# What you will do
The records are to be restated in their entirety, word for word.

# Records shown
__________

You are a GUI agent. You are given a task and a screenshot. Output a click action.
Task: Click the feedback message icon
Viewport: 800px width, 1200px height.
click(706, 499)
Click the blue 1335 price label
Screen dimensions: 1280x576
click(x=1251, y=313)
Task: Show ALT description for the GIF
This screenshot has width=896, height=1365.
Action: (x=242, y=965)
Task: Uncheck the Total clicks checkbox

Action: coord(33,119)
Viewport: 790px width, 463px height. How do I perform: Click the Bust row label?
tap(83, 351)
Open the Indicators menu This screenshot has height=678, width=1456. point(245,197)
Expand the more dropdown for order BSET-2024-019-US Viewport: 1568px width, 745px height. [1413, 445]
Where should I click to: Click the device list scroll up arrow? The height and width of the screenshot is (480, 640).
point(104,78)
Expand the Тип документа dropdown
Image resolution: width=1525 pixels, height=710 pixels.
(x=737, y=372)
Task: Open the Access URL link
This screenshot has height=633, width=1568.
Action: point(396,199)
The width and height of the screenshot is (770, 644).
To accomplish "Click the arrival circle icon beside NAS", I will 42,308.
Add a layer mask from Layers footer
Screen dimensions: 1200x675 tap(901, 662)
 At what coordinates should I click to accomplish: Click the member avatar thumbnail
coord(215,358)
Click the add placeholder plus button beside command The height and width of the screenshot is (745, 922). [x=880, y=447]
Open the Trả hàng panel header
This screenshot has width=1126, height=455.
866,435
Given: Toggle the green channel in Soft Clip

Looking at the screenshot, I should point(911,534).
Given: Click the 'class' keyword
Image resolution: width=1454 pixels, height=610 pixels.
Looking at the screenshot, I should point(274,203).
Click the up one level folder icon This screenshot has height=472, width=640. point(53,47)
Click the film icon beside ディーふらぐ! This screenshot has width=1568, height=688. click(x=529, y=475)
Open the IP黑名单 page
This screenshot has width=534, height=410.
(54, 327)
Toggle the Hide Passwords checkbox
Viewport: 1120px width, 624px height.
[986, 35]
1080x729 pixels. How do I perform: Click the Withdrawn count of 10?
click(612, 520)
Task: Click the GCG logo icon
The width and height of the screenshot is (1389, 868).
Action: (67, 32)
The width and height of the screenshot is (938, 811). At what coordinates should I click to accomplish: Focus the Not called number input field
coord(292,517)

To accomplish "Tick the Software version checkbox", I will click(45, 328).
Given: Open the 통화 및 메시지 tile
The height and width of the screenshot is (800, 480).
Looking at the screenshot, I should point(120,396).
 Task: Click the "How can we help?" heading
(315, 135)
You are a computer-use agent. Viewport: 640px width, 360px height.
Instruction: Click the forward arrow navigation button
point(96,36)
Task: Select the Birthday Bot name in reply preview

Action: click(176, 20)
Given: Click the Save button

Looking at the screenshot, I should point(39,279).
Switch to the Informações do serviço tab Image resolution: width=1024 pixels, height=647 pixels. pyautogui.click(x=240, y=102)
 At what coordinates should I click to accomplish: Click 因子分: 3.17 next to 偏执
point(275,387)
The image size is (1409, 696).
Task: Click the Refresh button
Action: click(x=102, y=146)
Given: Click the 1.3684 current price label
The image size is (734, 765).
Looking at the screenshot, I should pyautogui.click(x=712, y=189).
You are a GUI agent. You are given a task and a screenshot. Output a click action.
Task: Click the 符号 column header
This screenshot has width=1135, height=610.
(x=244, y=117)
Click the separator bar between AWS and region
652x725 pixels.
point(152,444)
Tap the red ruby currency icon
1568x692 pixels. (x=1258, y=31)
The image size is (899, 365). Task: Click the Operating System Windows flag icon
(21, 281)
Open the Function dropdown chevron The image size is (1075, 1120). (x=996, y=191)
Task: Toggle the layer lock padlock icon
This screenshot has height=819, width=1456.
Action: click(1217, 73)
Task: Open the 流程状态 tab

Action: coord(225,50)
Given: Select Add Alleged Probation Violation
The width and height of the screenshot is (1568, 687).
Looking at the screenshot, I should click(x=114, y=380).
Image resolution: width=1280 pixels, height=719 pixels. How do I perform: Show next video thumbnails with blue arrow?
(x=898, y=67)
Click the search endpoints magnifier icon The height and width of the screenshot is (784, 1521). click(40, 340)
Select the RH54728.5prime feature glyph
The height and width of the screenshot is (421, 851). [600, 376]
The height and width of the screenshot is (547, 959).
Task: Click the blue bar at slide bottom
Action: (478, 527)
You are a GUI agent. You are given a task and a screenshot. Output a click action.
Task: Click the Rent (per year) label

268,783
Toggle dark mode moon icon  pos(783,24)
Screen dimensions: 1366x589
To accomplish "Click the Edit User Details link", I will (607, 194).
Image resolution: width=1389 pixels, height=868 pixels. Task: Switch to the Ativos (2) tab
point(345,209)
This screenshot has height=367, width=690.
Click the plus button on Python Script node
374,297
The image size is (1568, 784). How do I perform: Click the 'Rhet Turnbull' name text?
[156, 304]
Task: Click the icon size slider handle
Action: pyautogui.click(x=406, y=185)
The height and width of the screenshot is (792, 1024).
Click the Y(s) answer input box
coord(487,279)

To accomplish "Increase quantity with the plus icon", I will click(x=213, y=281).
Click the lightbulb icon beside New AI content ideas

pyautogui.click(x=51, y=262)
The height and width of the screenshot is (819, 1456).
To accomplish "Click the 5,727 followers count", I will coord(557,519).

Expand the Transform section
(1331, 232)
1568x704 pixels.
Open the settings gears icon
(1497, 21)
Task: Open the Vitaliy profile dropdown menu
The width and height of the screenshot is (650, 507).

__________

# Result of this task
You are a GUI agent. You are given a task and a screenshot. Output a click action.
Task: Click the feedback message icon
Viewport: 800px width, 1200px height.
click(706, 499)
Click the blue 1335 price label
Screen dimensions: 1280x576
click(x=1251, y=313)
Task: Show ALT description for the GIF
This screenshot has width=896, height=1365.
Action: (x=242, y=965)
Task: Uncheck the Total clicks checkbox

Action: coord(33,119)
Viewport: 790px width, 463px height. How do I perform: Click the Bust row label?
tap(83, 351)
Open the Indicators menu This screenshot has height=678, width=1456. point(245,197)
Expand the more dropdown for order BSET-2024-019-US Viewport: 1568px width, 745px height. [1413, 445]
Where should I click to: Click the device list scroll up arrow? The height and width of the screenshot is (480, 640).
point(104,78)
Expand the Тип документа dropdown
Image resolution: width=1525 pixels, height=710 pixels.
(x=737, y=372)
Task: Open the Access URL link
This screenshot has height=633, width=1568.
Action: point(396,199)
The width and height of the screenshot is (770, 644).
To accomplish "Click the arrival circle icon beside NAS", I will 42,308.
Add a layer mask from Layers footer
Screen dimensions: 1200x675 tap(901, 662)
 At what coordinates should I click to accomplish: Click the member avatar thumbnail
coord(215,358)
Click the add placeholder plus button beside command The height and width of the screenshot is (745, 922). [x=880, y=447]
Open the Trả hàng panel header
This screenshot has width=1126, height=455.
866,435
Given: Toggle the green channel in Soft Clip

Looking at the screenshot, I should point(911,534).
Given: Click the 'class' keyword
Image resolution: width=1454 pixels, height=610 pixels.
Looking at the screenshot, I should point(274,203).
Click the up one level folder icon This screenshot has height=472, width=640. point(53,47)
Click the film icon beside ディーふらぐ! This screenshot has width=1568, height=688. click(x=529, y=475)
Open the IP黑名单 page
This screenshot has width=534, height=410.
(54, 327)
Toggle the Hide Passwords checkbox
Viewport: 1120px width, 624px height.
[986, 35]
1080x729 pixels. How do I perform: Click the Withdrawn count of 10?
click(612, 520)
Task: Click the GCG logo icon
The width and height of the screenshot is (1389, 868).
Action: (67, 32)
The width and height of the screenshot is (938, 811). At what coordinates should I click to accomplish: Focus the Not called number input field
coord(292,517)

To accomplish "Tick the Software version checkbox", I will click(45, 328).
Given: Open the 통화 및 메시지 tile
The height and width of the screenshot is (800, 480).
Looking at the screenshot, I should point(120,396).
 Task: Click the "How can we help?" heading
(315, 135)
You are a computer-use agent. Viewport: 640px width, 360px height.
Instruction: Click the forward arrow navigation button
point(96,36)
Task: Select the Birthday Bot name in reply preview

Action: click(176, 20)
Given: Click the Save button

Looking at the screenshot, I should point(39,279).
Switch to the Informações do serviço tab Image resolution: width=1024 pixels, height=647 pixels. pyautogui.click(x=240, y=102)
 At what coordinates should I click to accomplish: Click 因子分: 3.17 next to 偏执
point(275,387)
The image size is (1409, 696).
Task: Click the Refresh button
Action: click(x=102, y=146)
Given: Click the 1.3684 current price label
The image size is (734, 765).
Looking at the screenshot, I should pyautogui.click(x=712, y=189).
You are a GUI agent. You are given a task and a screenshot. Output a click action.
Task: Click the 符号 column header
This screenshot has width=1135, height=610.
(x=244, y=117)
Click the separator bar between AWS and region
652x725 pixels.
point(152,444)
Tap the red ruby currency icon
1568x692 pixels. (x=1258, y=31)
The image size is (899, 365). Task: Click the Operating System Windows flag icon
(21, 281)
Open the Function dropdown chevron The image size is (1075, 1120). (x=996, y=191)
Task: Toggle the layer lock padlock icon
This screenshot has height=819, width=1456.
Action: click(1217, 73)
Task: Open the 流程状态 tab

Action: coord(225,50)
Given: Select Add Alleged Probation Violation
The width and height of the screenshot is (1568, 687).
Looking at the screenshot, I should click(x=114, y=380).
Image resolution: width=1280 pixels, height=719 pixels. How do I perform: Show next video thumbnails with blue arrow?
(x=898, y=67)
Click the search endpoints magnifier icon The height and width of the screenshot is (784, 1521). click(40, 340)
Select the RH54728.5prime feature glyph
The height and width of the screenshot is (421, 851). [600, 376]
The height and width of the screenshot is (547, 959).
Task: Click the blue bar at slide bottom
Action: (478, 527)
You are a GUI agent. You are given a task and a screenshot. Output a click action.
Task: Click the Rent (per year) label

268,783
Toggle dark mode moon icon  pos(783,24)
Screen dimensions: 1366x589
To accomplish "Click the Edit User Details link", I will (607, 194).
Image resolution: width=1389 pixels, height=868 pixels. Task: Switch to the Ativos (2) tab
point(345,209)
This screenshot has height=367, width=690.
Click the plus button on Python Script node
374,297
The image size is (1568, 784). How do I perform: Click the 'Rhet Turnbull' name text?
[156, 304]
Task: Click the icon size slider handle
Action: pyautogui.click(x=406, y=185)
The height and width of the screenshot is (792, 1024).
Click the Y(s) answer input box
coord(487,279)

To accomplish "Increase quantity with the plus icon", I will click(x=213, y=281).
Click the lightbulb icon beside New AI content ideas

pyautogui.click(x=51, y=262)
The height and width of the screenshot is (819, 1456).
To accomplish "Click the 5,727 followers count", I will coord(557,519).

Expand the Transform section
(1331, 232)
1568x704 pixels.
Open the settings gears icon
(1497, 21)
Task: Open the Vitaliy profile dropdown menu
The width and height of the screenshot is (650, 507).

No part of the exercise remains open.